IT Management Suite

All,

From my understanding, the best practice for scoped security is to create an automation policy to move resources into an organizational view and then assign permissions to a role to only be able to access that organizational view.

While this works fine and dandy, my users have noticed something.

Since I am only running my automation policy once a day, machines that are newly provisioned are not available until for viewing as a scoped role enabled user until this task runs.

Is my only solution to run the automation policy once an hour?

That is what we do. We simply accelerated the automation policy to occur every hour. To ensure the load on the server was appropriate, I added a WHERE clause in the sql statement to only move objects who had a 'createddate' in the last hour. I leveraged vcomputer for that.

I suppose there are other suggestions, but this is what worked best in our environment.

Hi SilentCastle and MonitorMan

Hopefully we are able to use the "Computer Group" Field in the pre-definedComputer.csv file in the next Release of Deployment Server.

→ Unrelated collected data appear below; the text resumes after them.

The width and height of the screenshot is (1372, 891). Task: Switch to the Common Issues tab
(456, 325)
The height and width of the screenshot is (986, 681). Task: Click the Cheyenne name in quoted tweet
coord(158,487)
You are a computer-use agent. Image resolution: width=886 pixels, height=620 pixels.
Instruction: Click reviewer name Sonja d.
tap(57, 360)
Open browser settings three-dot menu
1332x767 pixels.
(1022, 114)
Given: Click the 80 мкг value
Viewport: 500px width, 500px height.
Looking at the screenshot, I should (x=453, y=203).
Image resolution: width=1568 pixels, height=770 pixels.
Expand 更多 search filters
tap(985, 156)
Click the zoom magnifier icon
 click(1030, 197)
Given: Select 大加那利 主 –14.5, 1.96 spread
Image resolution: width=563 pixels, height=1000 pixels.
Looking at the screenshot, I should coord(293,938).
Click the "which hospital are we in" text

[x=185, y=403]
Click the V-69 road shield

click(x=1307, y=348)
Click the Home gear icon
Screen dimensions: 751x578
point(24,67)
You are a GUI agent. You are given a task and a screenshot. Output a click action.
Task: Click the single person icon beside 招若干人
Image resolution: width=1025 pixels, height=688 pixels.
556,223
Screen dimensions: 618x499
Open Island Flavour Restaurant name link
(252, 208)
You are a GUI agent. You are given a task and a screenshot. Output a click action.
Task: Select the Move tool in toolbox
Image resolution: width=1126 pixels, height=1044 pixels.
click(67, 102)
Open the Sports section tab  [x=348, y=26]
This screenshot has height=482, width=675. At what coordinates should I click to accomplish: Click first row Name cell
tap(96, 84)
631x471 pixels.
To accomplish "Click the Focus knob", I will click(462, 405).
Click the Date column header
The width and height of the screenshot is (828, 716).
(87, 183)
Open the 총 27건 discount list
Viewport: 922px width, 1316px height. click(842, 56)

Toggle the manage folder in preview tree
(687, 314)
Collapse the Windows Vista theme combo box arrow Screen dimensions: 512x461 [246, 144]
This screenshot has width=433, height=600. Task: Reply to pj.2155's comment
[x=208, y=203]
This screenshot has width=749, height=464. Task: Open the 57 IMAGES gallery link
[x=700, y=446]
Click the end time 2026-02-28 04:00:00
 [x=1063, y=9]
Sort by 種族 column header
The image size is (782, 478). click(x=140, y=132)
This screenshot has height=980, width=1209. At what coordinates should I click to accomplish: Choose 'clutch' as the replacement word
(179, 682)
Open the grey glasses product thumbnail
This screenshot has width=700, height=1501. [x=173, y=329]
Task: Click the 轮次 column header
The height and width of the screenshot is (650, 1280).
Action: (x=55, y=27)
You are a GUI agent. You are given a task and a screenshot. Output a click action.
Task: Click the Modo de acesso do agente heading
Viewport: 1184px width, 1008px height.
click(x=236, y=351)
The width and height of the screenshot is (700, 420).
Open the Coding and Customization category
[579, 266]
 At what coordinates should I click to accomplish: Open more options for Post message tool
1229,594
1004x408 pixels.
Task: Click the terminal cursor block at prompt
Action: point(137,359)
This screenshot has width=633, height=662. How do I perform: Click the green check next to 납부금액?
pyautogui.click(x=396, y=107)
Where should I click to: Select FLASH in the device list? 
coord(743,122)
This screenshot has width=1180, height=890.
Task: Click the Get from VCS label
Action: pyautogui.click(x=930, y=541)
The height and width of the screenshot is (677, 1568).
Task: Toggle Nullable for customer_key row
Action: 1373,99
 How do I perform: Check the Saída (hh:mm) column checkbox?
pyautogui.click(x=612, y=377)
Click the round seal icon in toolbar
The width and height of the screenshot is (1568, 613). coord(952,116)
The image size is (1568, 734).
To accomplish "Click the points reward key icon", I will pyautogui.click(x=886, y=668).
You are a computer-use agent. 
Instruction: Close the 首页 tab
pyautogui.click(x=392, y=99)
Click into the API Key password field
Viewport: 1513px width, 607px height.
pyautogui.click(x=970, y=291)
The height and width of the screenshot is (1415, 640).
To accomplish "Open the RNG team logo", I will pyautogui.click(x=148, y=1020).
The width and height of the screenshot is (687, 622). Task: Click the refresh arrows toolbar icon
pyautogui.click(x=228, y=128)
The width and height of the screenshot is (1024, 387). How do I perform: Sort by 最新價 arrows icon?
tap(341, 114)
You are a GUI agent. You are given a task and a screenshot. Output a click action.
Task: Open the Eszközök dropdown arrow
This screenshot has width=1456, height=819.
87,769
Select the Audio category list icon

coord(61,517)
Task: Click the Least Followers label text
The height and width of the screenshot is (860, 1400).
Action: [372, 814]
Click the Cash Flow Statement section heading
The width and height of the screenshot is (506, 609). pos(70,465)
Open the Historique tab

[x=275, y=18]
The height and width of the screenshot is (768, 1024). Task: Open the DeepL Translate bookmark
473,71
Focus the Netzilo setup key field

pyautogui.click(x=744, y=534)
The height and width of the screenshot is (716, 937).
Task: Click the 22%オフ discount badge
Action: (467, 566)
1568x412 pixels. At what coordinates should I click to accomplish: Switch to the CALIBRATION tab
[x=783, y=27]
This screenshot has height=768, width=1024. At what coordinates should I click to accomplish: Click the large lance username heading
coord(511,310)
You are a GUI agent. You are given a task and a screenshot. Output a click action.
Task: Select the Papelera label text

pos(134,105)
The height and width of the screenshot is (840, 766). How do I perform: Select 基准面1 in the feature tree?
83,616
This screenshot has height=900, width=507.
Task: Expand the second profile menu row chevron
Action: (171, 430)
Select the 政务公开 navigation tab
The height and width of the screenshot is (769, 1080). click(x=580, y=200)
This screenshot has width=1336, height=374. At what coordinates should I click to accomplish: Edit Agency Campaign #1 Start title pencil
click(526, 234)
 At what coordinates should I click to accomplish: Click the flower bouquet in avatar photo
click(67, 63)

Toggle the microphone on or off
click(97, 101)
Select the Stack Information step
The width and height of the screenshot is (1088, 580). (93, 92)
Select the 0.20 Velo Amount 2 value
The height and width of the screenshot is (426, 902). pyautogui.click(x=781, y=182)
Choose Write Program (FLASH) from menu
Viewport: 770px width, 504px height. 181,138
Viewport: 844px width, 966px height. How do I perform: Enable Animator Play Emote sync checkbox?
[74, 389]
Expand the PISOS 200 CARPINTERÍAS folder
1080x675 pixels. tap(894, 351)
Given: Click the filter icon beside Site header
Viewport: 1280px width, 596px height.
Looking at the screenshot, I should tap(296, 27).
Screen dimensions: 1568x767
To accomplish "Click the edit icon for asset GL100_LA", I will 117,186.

I´m positive on this because on the Feature list of DS 7.1 SP2 there are notes about this: "Import and use all data within pre-defined computer spreadsheet".

Network23

MonitorMan,

Sounds like a great idea.  Do you mind sharing your sql code?  I could repurpose that.

You could scope all users to always be able to access new computers, or scope for unassigned computers.  This would ensure they had access 100% of the time.  You could also accelerate your automation policy to prevent the "extra" scope from existing for too long.